First Priority: Determine Content Understanding Method Based on Subtitles

| Situation | Content Understanding Method | | ---------------------------------------- | ------------------------------------------------------------------------------------------------------------------------------- | | Has subtitle files | Read only subtitles to understand video content, ignore danmaku data (unless user explicitly requests to reference danmaku) | | No subtitle files | Read only danmaku summaries (danmaku_summary) to understand video content and highlight moments | | User explicitly says "reference danmaku" | Read both subtitles and danmaku regardless of whether subtitles exist |

Reason: Subtitles are precise records of actual video audio content, directly expressing video semantics; danmaku are audience reactions, with noise such as spamming and irrelevant content.

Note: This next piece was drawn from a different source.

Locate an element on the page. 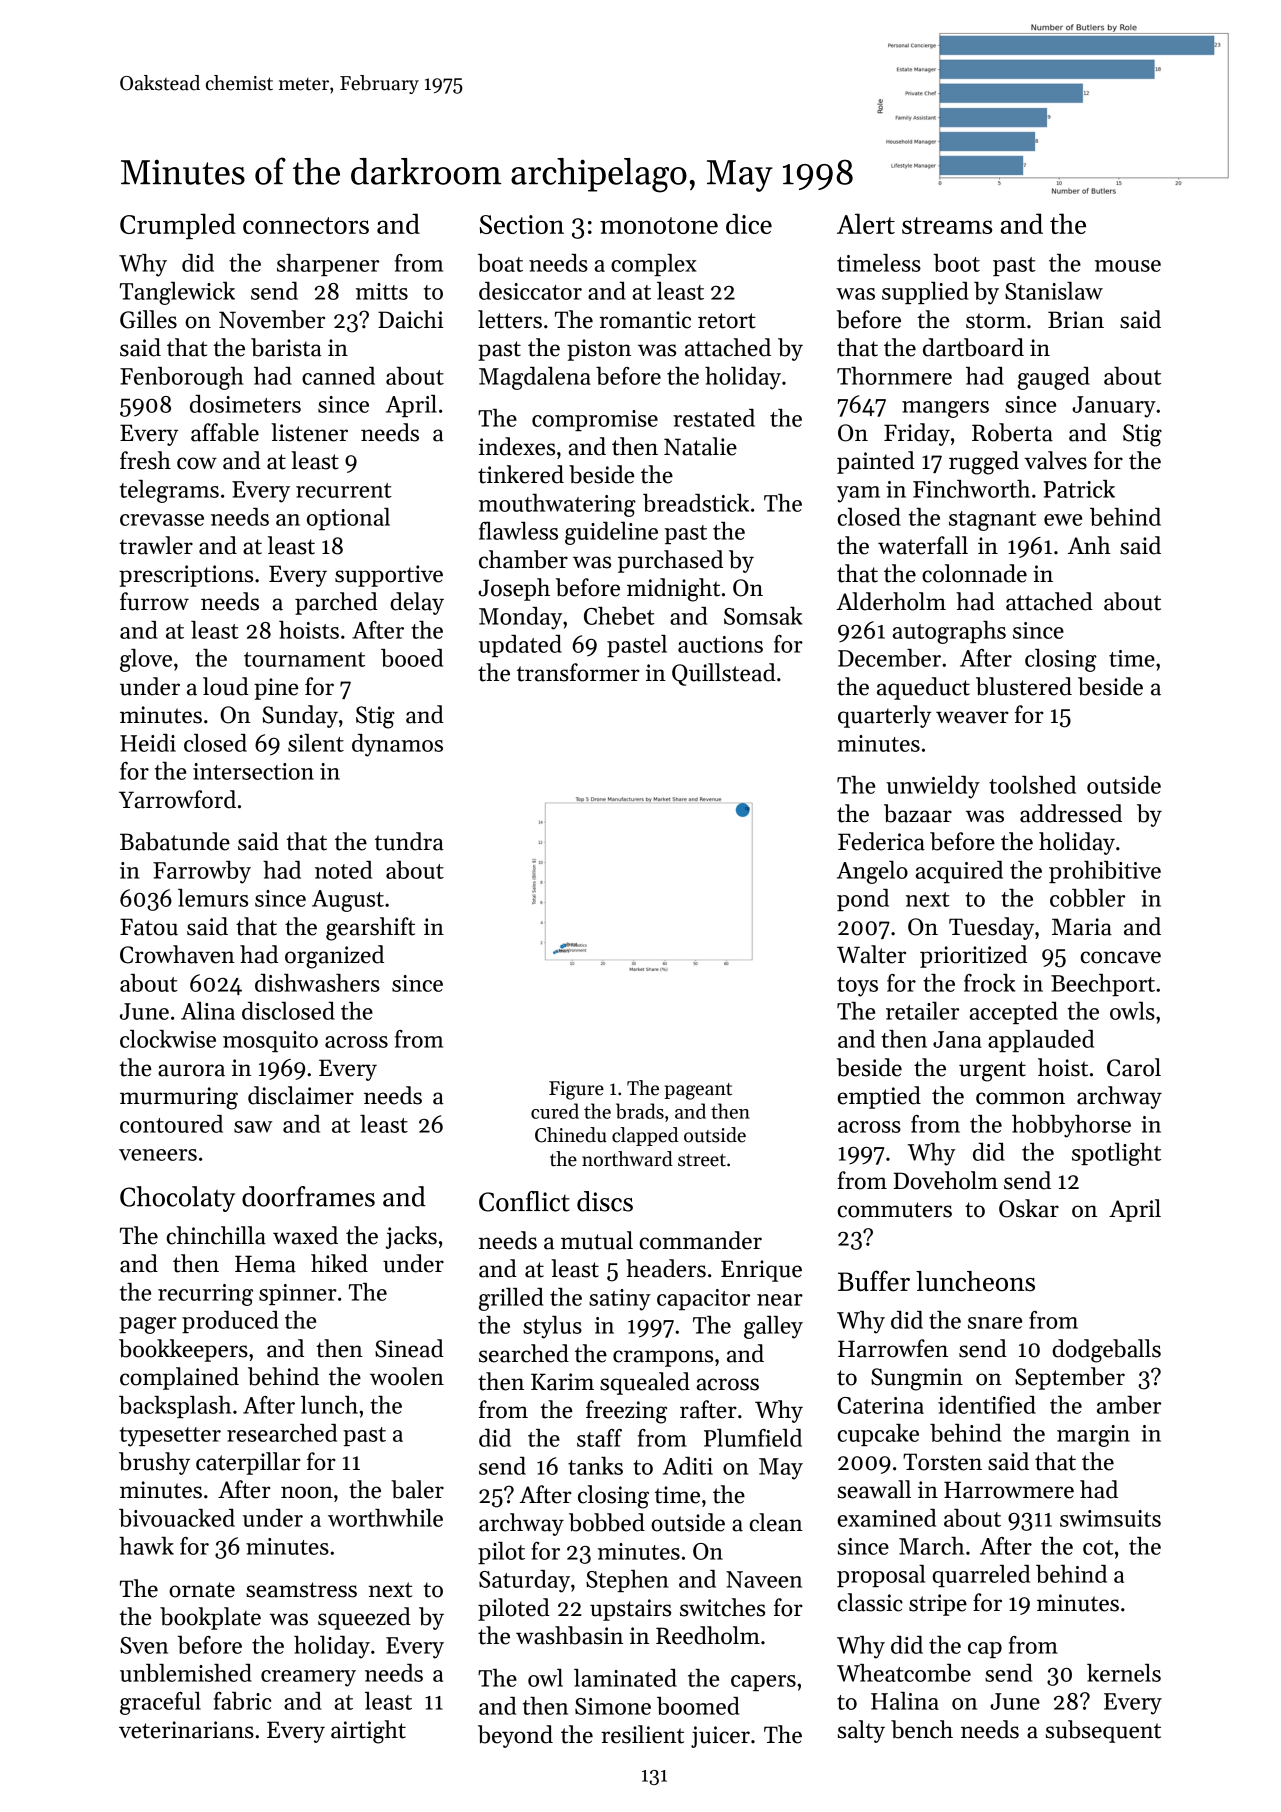 This document has height=1812, width=1281. Carol is located at coordinates (1134, 1067).
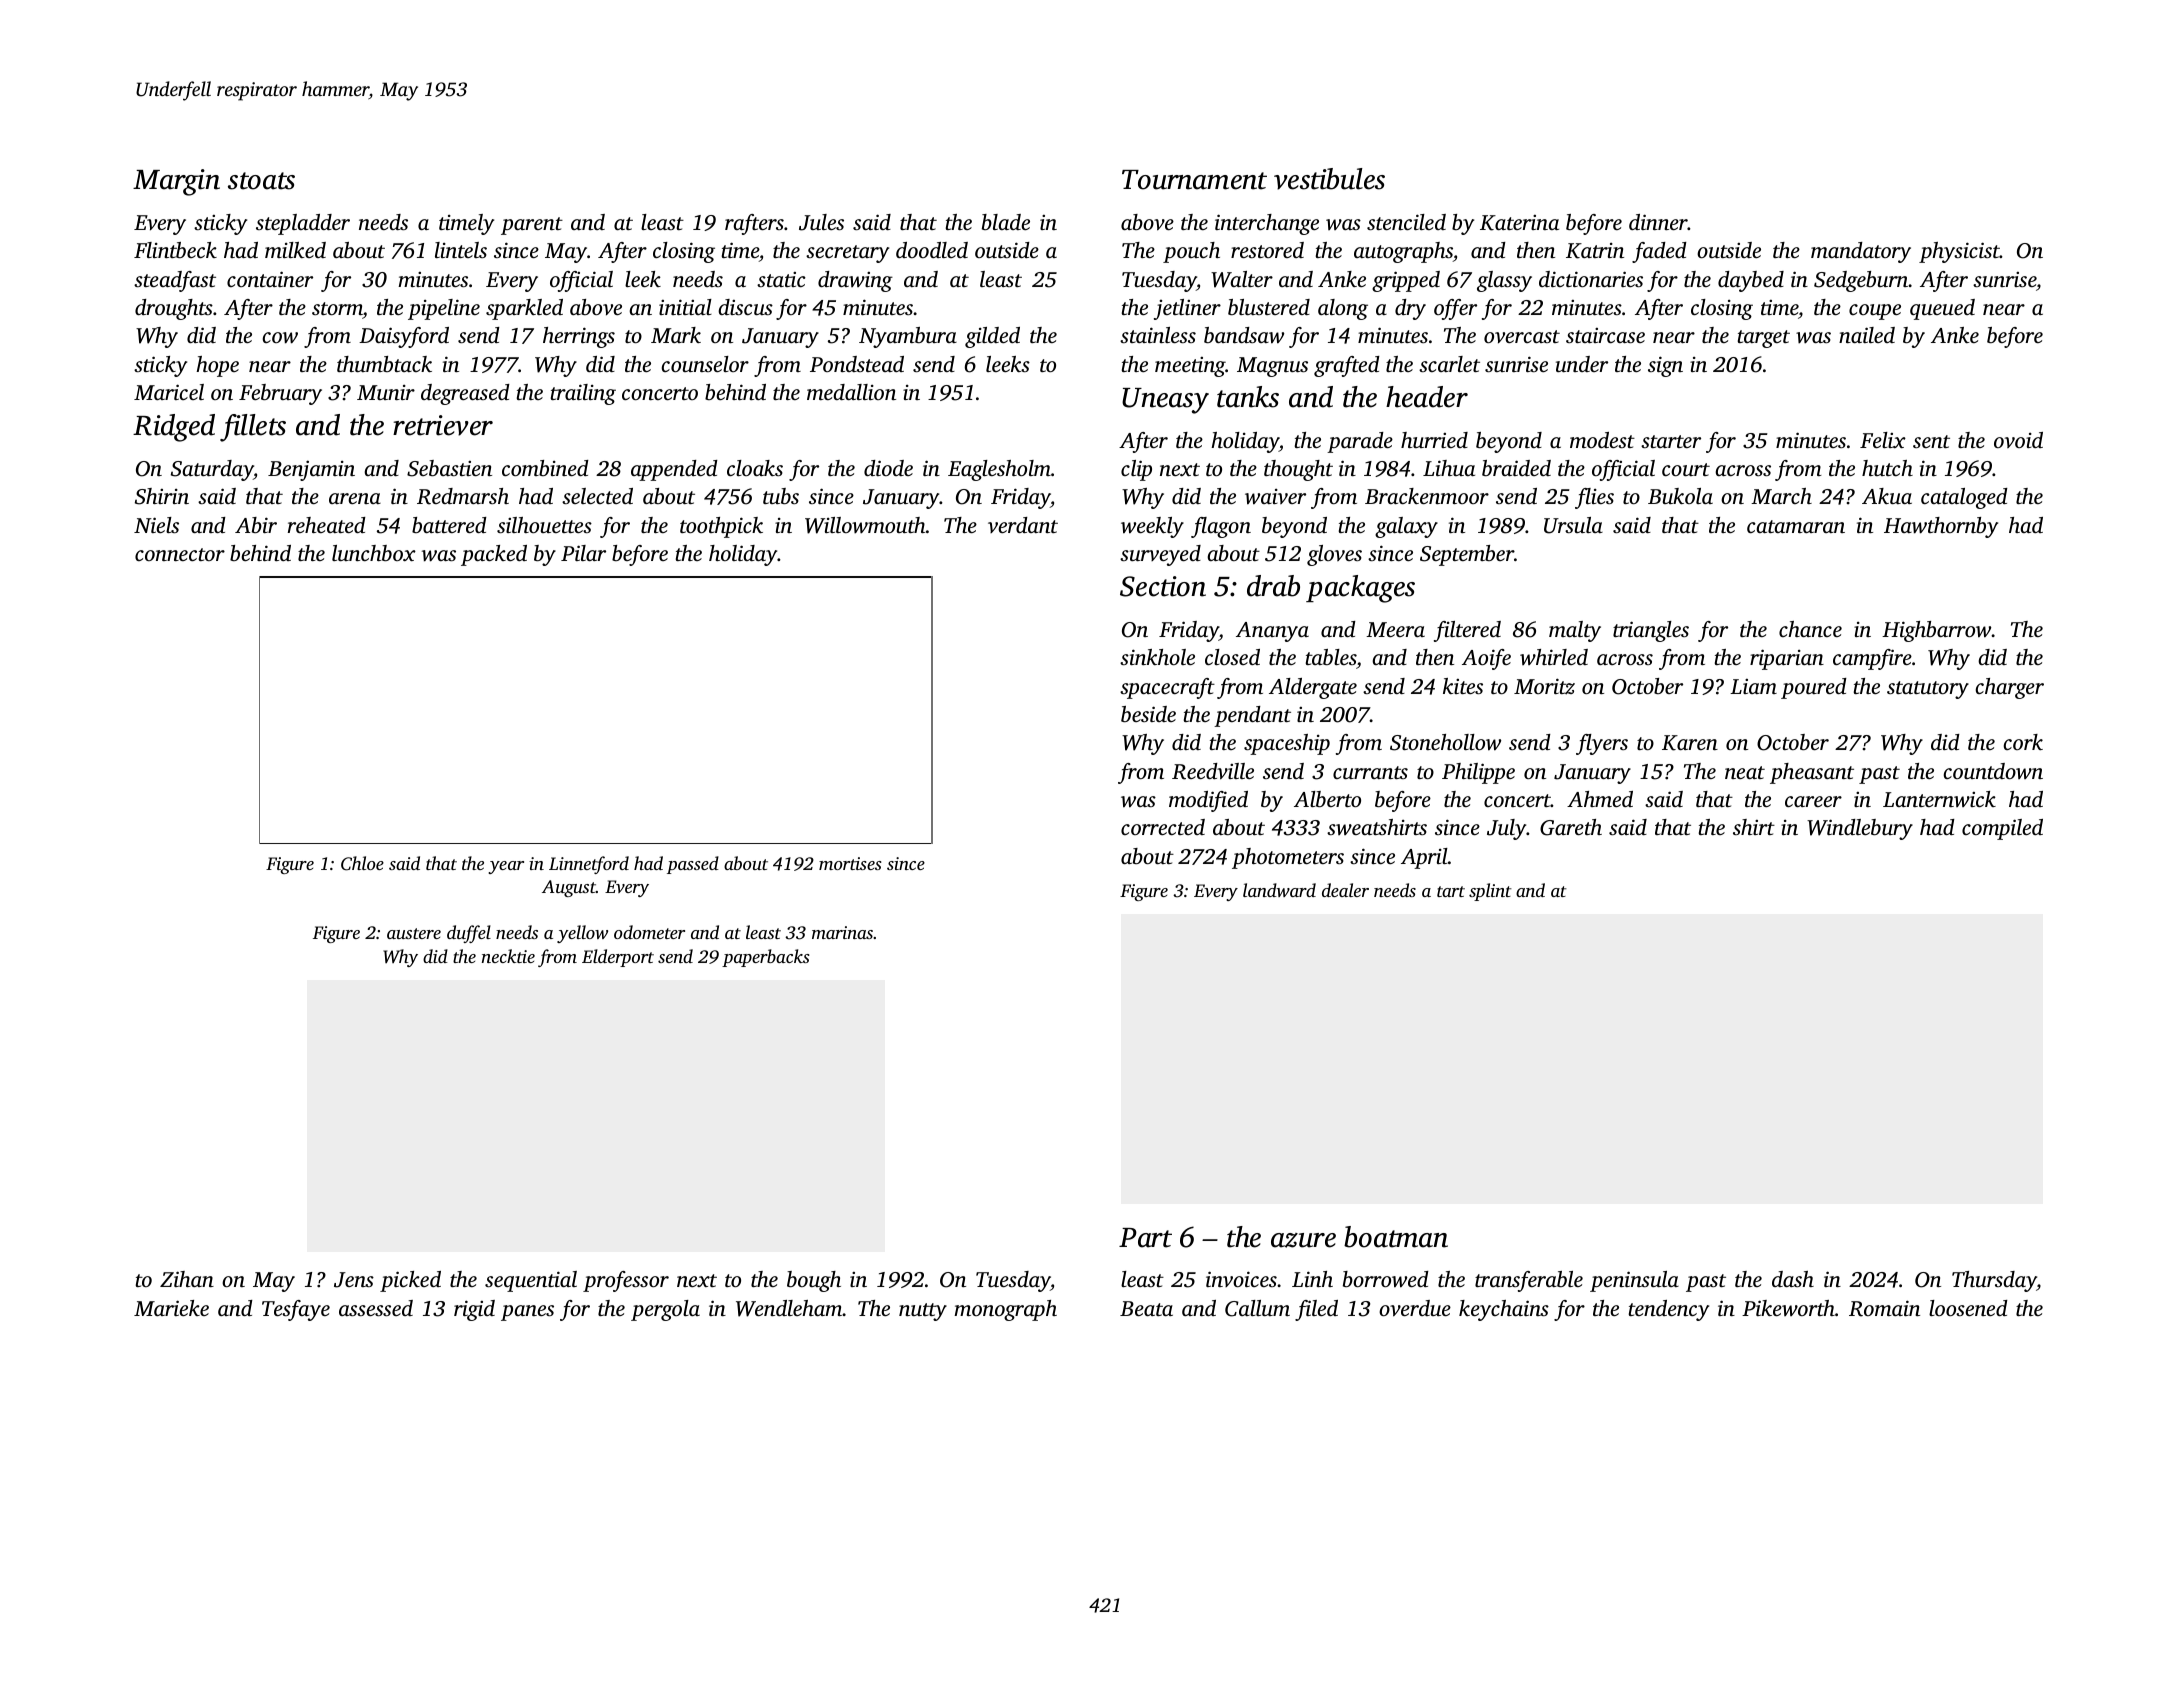 Image resolution: width=2178 pixels, height=1683 pixels. I want to click on beside, so click(1148, 714).
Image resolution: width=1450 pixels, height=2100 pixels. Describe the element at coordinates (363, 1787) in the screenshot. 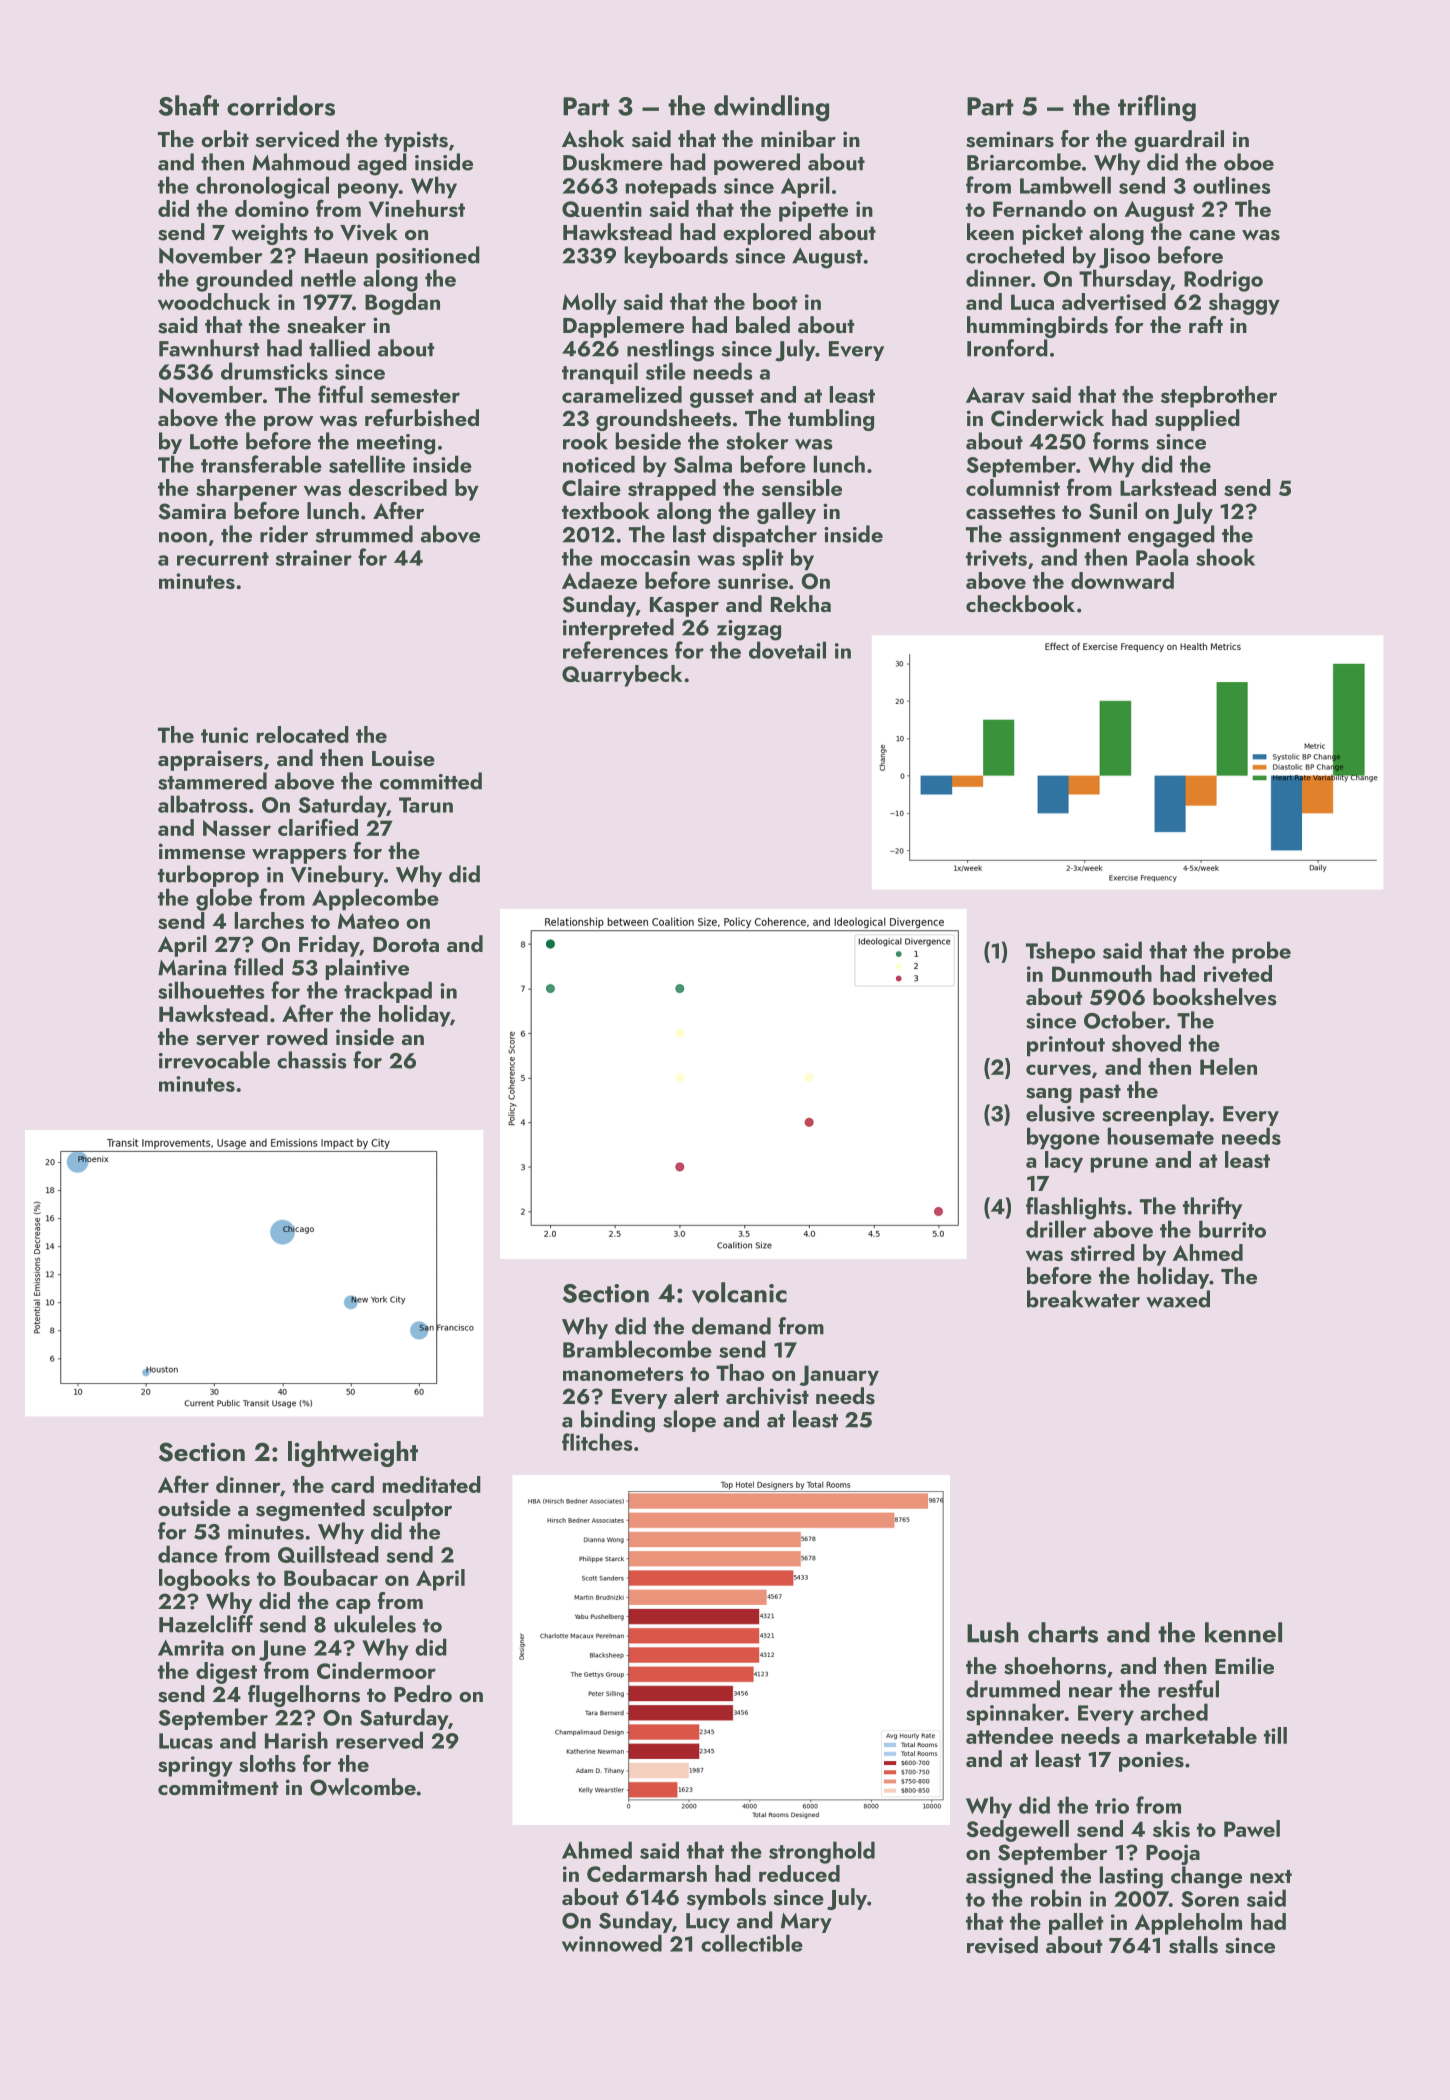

When there are subtitles, the marginal benefit of danmaku information is low, and it consumes a lot of context.

With Subtitles (Main Path)

Understand video content through subtitle text, locate topics, key sentences, paragraphs that users are interested in
Search keywords directly in subtitles
Clip boundaries strictly aligned with subtitle sentence boundaries (see "Determine Clip Boundaries" below)

Without Subtitles (Downgraded Path)

Read type=danmaku_summary entries, judge popularity by density (counts per minute)
density_peaks has already pre-identified intervals with highest density, directly use as highlight candidates
Infer video content or emotion in the interval through top_danmaku list
Common highlight danmaku words: "www", "哈哈", "666", "awsl", "绝了", "牛", "真的假的", "名场面"
Negative danmaku (such as "笑死", "可怜") need to be judged in context

Multi-video Analysis Notes

Each record in the timeline has a video_file field, must distinguish different video timelines during analysis, do not mix time offsets
When determining clip start/end, only find boundaries in subtitles/danmaku corresponding to the record's video_file
Each clip's video_file field in the final clips JSON must match the timeline source video

Determine Clip Boundaries

With subtitles: In and out points must be based on subtitles, ensure each clip is a complete sentence:
1. Locate candidate interval: Determine general range of interest based on subtitle keywords or danmaku density (when user requests)
2. Align start time: Find the time of the most recent subtitle before the candidate interval start; if the beginning semantics are incomplete (conjunctions like "而且"/"但是" etc.), continue moving forward
3. Align end time: Find the end_time of the most recent subtitle after the candidate interval end, ensure the last sentence is complete
4. Check completeness: Confirm that the subtitle content covered by the clip has complete semantics (does not end with commas, transition words, or incomplete clauses)
Without subtitles: Center on danmaku highlight intervals, use 1s before and 1.5s after as padding to determine boundaries

Subtitle records include time (start seconds) and end_time (end seconds), directly used for boundary alignment.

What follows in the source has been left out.